_Problem description_: Each line from the one holding "The height and" through the end of the records should be returned exactly, while pictures are skipped.

Available records Start Marker

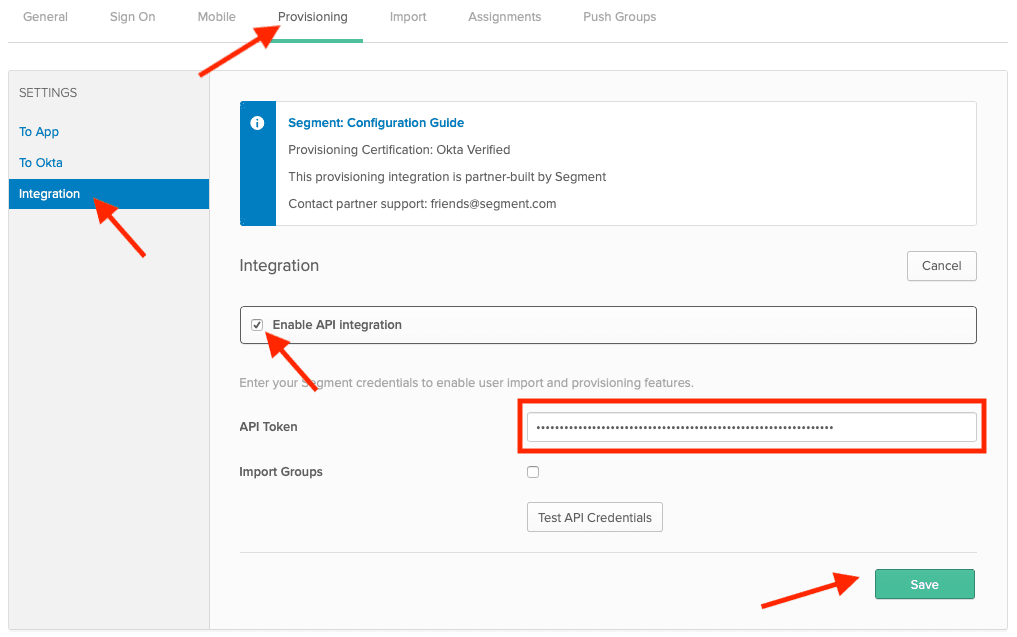1017x637 pixels.
Task: Switch to the Mobile tab
Action: pos(216,16)
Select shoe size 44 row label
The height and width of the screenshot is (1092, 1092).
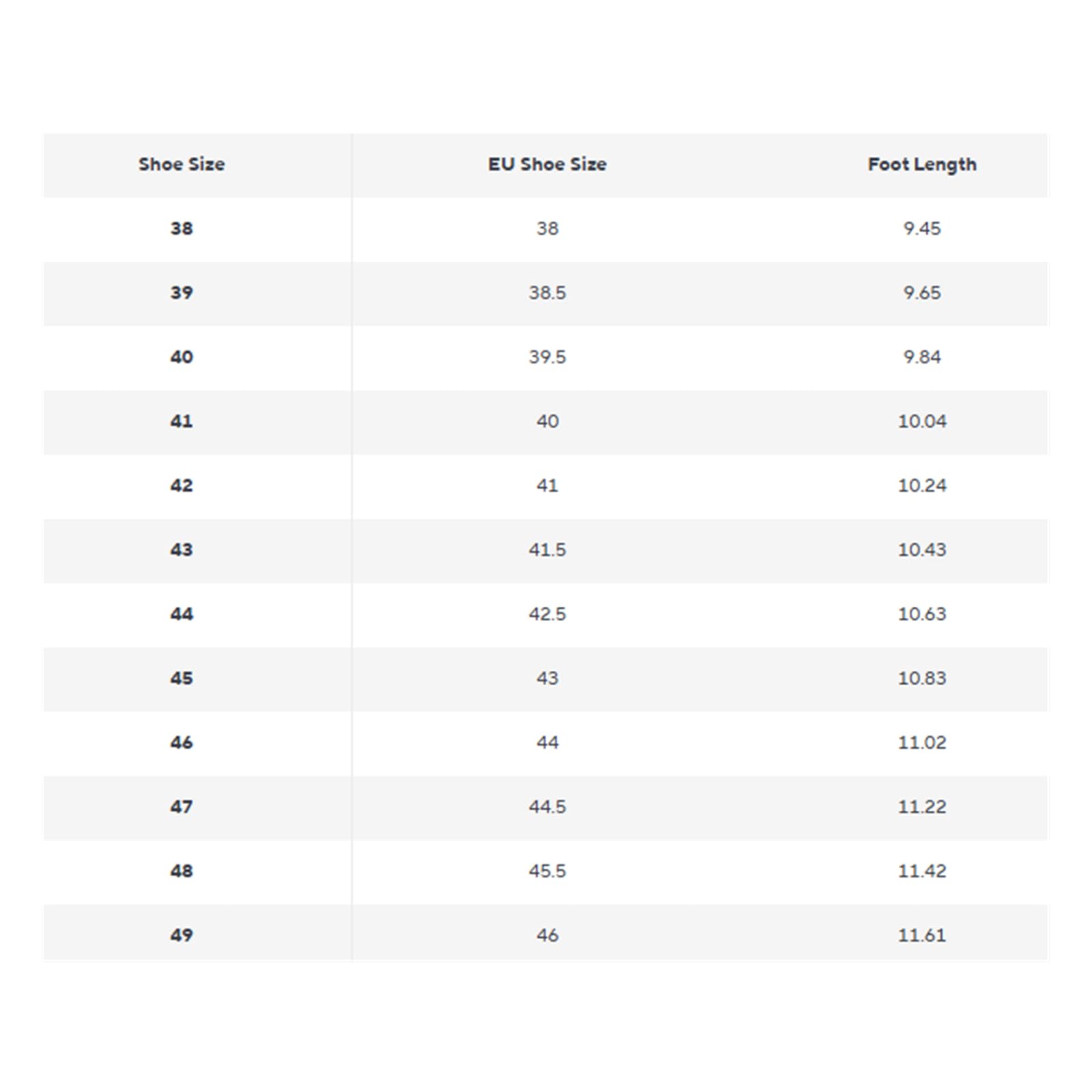(x=182, y=614)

Available records End Marker

_Solution to the exercise_:
The height and width of the screenshot is (1092, 1092).
(x=182, y=614)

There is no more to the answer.